Comment 5: "For each CD19 CAR-T therapy listed in Table 1, can authors match it to a primary approval source by FDA/ EMA?"
Response 5: We agreed on this comment and matched every single CAR T product with its primary approval source.
Comment 6: "Table 2, replace CD xx with the actual antigen name."
Response 6: We proceeded to replace CD** with CD20 in Table 2.
Comment 7: "Please italicize gene symbols throughout the manuscript. For example, MYC and BCL2 in lines 255-256; PPM1D at line 301."
Response 7: Following this annotation, we modified every gene symbols in the manuscript as indicated.
Comment 8: "Line 51: “100,000 per year and 85,000 new diagnosis”; line 194, “more than 1,000 antigens per tumor cell""
Response 8: Thank you for pointing this out. We changed the sentences according to your suggestion.
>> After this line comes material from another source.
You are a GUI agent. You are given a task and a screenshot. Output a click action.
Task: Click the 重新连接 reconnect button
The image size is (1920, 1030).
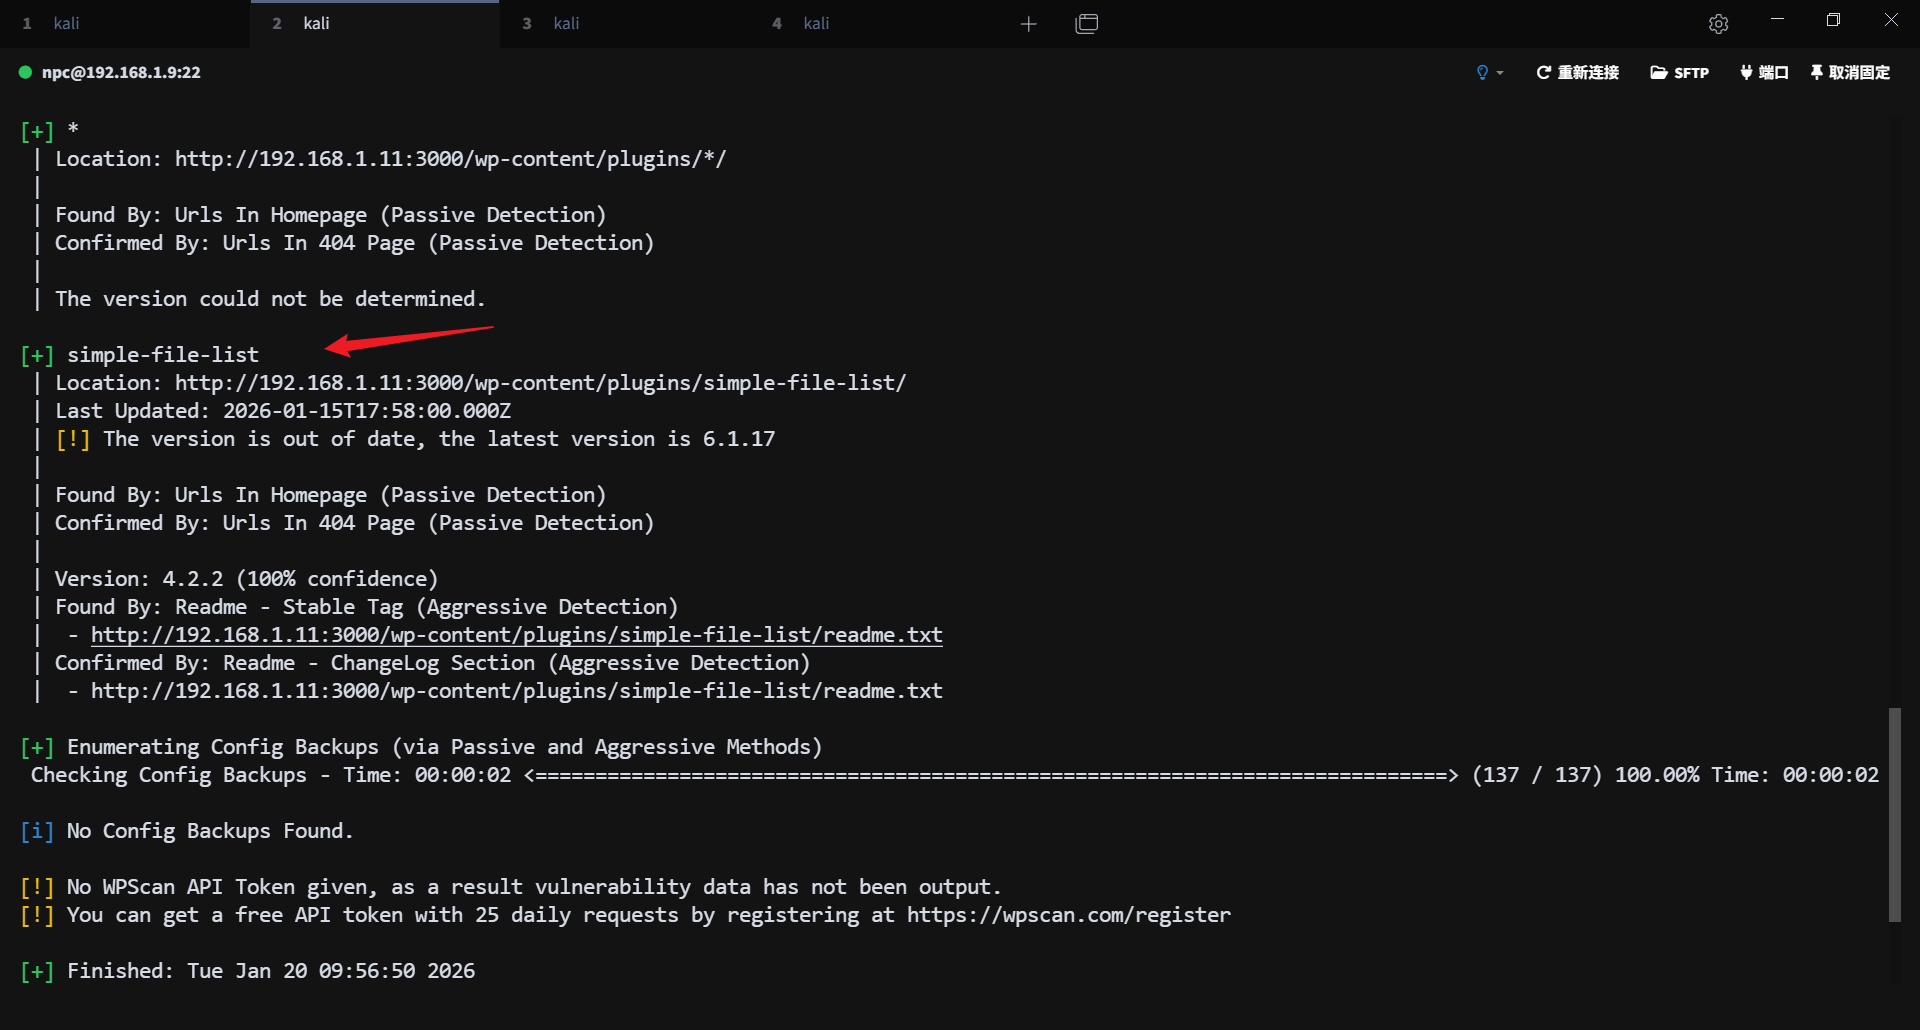1577,72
Thank you again for your kind suggestions and useful comments. Please, see the attached document to check the modifications highlighted in green.
Reviewer 3 Report
Comments and Suggestions for AuthorsThis is a very well written, comprehensive and timely review that discusses mechanisms of resistance to immunotherapy with CAR T cells and bispecific Abs of B cell lymphomas. The authors call attention to the fact that resistance to immunotherapy (IT) of B cell lymphomas may be seen in as many as 40-50% of cases. They emphasize that urgent need exists for (a) better understanding of molecular/genetic mechanisms responsible for resistance and (b) better definition of factors /mechanisms that may mitigate resistance to IT. The review consists of two parts: one devoted to immune evasion that arises in response to CD19-CART cell therapy and the other is focused on resistance to bispecific Abs. Throughout the text, the authors systematically and thoroughly and thoughtfully discuss various diverse mechanisms of resistance to IT. In conclusion, they stress that T cell fitness prior to and throughout therapy may the key to success. The latter is clearly linked the TME and its immunosuppressive effects on immune cells. Unfortunately, we remain largely unsuccessful in various attempts to ameliorate immune suppression in the TME and simultaneously optimize T cell fitness. The review does not provide an answer, but it realistically discusses potential barriers and opportunities that exist or may emerge in the near future. In this respect, the review is an important contribution to the field of IT in cancer, including lymphoid malignancies.
Author Response
Comment 1: "This is a very well written, comprehensive and timely review that discusses mechanisms of resistance to immunotherapy with CAR T cells and bispecific Abs of B cell lymphomas. The authors call attention to the fact that resistance to immunotherapy (IT) of B cell lymphomas may be seen in as many as 40-50% of cases. They emphasize that urgent need exists for (a) better understanding of molecular/genetic mechanisms responsible for resistance and (b) better definition of factors /mechanisms that may mitigate resistance to IT. The review consists of two parts: one devoted to immune evasion that arises in response to CD19-CART cell therapy and the other is focused on resistance to bispecific Abs. Throughout the text, the authors systematically and thoroughly and thoughtfully discuss various diverse mechanisms of resistance to IT. In conclusion, they stress that T cell fitness prior to and throughout therapy may the key to success. The latter is clearly linked the TME and its immunosuppressive effects on immune cells. Unfortunately, we remain largely unsuccessful in various attempts to ameliorate immune suppression in the TME and simultaneously optimize T cell fitness. The review does not provide an answer, but it realistically discusses potential barriers and opportunities that exist or may emerge in the near future. In this respect, the review is an important contribution to the field of IT in cancer, including lymphoid malignancies. "
Response 1: Thank you for your useful comment and kind reply.